An Italian former communist militant captured in Bolivia is on a plane back to Rome, officials have confirmed. Cesare Battisti, 64, is wanted for four murders in Italy during the 1970s, which he denies committing. He was extradited after being found in Santa Cruz de La Sierra in an international police operation.

After escaping from prison in Italy, Battisti lived for years in Brazil but vanished after an arrest warrant was issued last month. Italian Interior Minister Matteo Salvini confirmed that Battisti had been handed over to Italian authorities and a chartered plane had departed from Bolivia.

“The plane carrying Cesare Battisti has just taken off headed for Italy. I am proud and moved,” he tweeted. Battisti is expected to arrive in Rome on Monday afternoon.

In a message on Facebook ahead of Battisti's extradition, Italian Prime Minister Giuseppe Conte said: “We are satisfied with this result that our country has been awaiting for too many years.”

He thanked the Bolivian authorities and singled out Brazilian President Jair Bolsonaro for his “effective co-operation” that led to Battisti's capture.
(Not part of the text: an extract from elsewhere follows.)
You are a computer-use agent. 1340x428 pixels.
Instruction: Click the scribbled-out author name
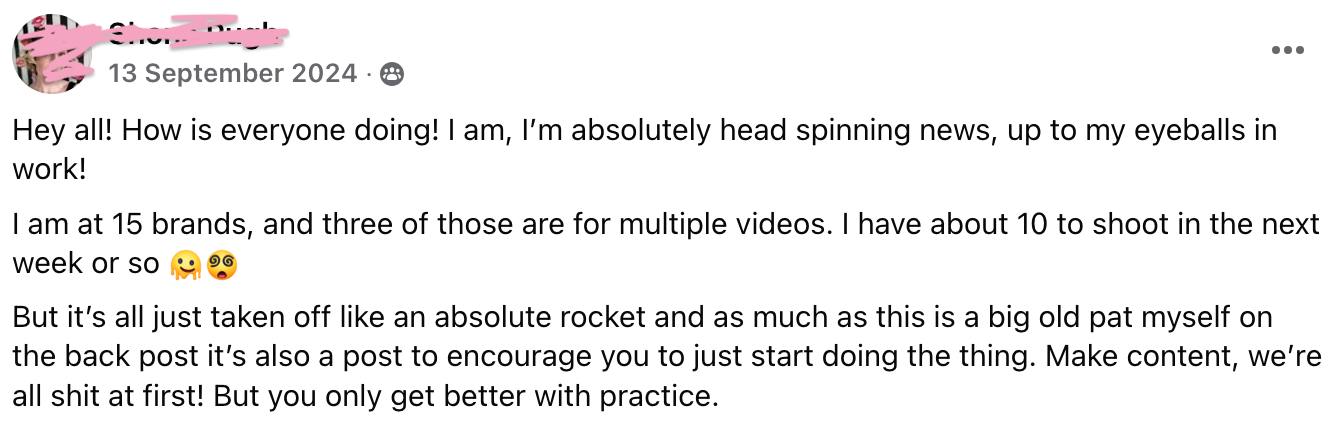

The Brazilian leader, who took office on 1 January, had pledged to extradite Battisti.

Battisti was arrested by a special Interpol team on Saturday around 17:00 (21:00 GMT) on a street of the central Bolivian city of Santa Cruz. He was alone, wearing sunglasses and a fake beard, according to Italian newspaper Corriere della Sera.

He did not resist or try to escape. Bolivian Interior Minister Carlos Romero said Battisti had entered Bolivia illegally. Italian police published a video on Twitter that purports to show him moments before his arrest.
Battisti spent years in Brazil as a refugee, with the support of former left-wing presidents Lula da Silva and Dilma Rousseff. But President Michel Temer, revoked his status as a permanent resident in December, when an arrest warrant was issued.

In 1979, Battisti was convicted of belonging to a far-left terrorist group outlawed in Italy - the Armed Proletarians for Communism (PAC). He escaped from prison in 1981. Later, he was convicted in absentia for killing two Italian law officials, for taking part in a separate murder, and for planning another which left the victim's 14-year-old son in a wheelchair after a shoot-out.

Battisti has admitted being part of the PAC but denies responsibility for the murders. Since his escape, he has gone on to became a successful writer of police novels. Battisti lived in France and Mexico before escaping to Brazil to avoid being extradited. He was arrested by Brazilian authorities in 2007, prompting the Italian government to request his extradition under an existing bilateral treaty.

But Brazil's then President Luiz Inácio Lula da Silva granted Battisti refugee status in 2010, a move that drew strong criticism from Italy.